__What is asked__
Summarize the forum thread on the FreeBSD 12.0 SSH error in three sentences.

# FreeBSD 12.0 SSH error workarounds known?



## stratacast1 (Jun 14, 2019)

It seems the FreeBSD core team is not looking into fixing an annoying SSH bug, which is also conveniently leaving my box less secure in this case too, but has anyone experienced this bug and found a workaround?






						234793 – Failed unknown for $USER in sshd logs even if I got authenticated
					






					bugs.freebsd.org
				




Ever since I upgraded to 12.0 I'll have ssh sessions just completely lock up the moment I'm authenticated. And I think I discovered it's because sshguard will blacklist me (sort of)...so I'll log in, the connection locks up, and then I open a new terminal and ssh in and my connection is fine. I disabled sshguard and it has eliminated my freezing ssh session issue, but now I don't have any abusive IPs being blacklisted. Not sure why OpenSSH will have a "Failed unknown for" error on each login


----------



## ralphbsz (Jun 16, 2019)

Can one work around this by hand-installing a slightly older version of the ssh daemon?  In the bug, there is mention that using using openssl-portable from ports might solve the problem.


----------



## stratacast1 (Jun 18, 2019)

I saw that, I don't want to mess with installing an older version of OpenSSH in base, how reliable is openssh portable?


----------

__Items__
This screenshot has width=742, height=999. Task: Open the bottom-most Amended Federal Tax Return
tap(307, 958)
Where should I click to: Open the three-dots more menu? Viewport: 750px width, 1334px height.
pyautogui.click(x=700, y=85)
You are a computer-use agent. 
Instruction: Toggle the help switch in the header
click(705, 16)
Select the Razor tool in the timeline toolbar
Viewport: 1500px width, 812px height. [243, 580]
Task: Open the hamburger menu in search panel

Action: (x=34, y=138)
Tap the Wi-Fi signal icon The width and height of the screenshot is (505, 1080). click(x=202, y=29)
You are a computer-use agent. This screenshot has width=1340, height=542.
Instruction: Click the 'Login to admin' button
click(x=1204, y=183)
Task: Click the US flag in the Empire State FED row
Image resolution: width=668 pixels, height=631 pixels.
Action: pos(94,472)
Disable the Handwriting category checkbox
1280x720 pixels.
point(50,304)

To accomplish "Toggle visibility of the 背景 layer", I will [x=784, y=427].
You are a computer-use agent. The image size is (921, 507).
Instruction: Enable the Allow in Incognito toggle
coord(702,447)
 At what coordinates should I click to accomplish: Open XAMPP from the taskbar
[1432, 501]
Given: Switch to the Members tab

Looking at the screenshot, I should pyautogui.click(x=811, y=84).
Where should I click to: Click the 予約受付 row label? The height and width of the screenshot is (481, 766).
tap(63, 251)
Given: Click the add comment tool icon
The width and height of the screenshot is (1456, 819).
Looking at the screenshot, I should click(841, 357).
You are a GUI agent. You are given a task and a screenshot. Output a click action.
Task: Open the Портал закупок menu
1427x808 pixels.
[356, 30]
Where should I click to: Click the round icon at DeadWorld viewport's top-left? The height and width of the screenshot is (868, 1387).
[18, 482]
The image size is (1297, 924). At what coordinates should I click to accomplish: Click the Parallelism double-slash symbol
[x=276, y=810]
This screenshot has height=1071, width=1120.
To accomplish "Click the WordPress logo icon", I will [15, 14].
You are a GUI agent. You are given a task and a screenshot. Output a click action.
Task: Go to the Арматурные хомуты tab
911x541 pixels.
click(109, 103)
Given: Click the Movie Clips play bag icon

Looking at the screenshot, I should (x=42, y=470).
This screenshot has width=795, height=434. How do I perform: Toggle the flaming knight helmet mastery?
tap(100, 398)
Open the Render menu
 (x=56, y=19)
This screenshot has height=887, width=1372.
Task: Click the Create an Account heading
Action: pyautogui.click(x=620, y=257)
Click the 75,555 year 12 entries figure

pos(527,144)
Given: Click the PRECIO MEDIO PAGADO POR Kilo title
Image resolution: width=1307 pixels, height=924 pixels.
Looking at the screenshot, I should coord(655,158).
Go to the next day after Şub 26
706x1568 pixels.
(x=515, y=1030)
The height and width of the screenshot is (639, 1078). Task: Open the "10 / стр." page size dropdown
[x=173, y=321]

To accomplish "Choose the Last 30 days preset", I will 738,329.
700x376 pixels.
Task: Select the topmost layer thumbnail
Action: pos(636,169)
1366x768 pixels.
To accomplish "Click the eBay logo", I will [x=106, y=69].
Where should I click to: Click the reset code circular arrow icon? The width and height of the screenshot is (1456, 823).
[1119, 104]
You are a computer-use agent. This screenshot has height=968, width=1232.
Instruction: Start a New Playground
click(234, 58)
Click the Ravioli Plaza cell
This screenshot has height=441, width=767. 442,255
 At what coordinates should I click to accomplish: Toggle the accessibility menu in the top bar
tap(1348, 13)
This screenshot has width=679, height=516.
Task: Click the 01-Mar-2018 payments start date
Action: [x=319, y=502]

__Reply to the exercise__
After upgrading to FreeBSD 12.0, the original poster found SSH sessions locking up right after authentication, apparently because sshguard blacklists the poster, and noted that OpenSSH logs a "Failed unknown for" error on each login. Disabling sshguard ended the freezing sessions but stopped abusive IPs from being blacklisted. A reply asked whether hand-installing a slightly older SSH daemon could work around the bug, and the original poster, unwilling to install an older OpenSSH in base, asked how reliable the portable OpenSSH is.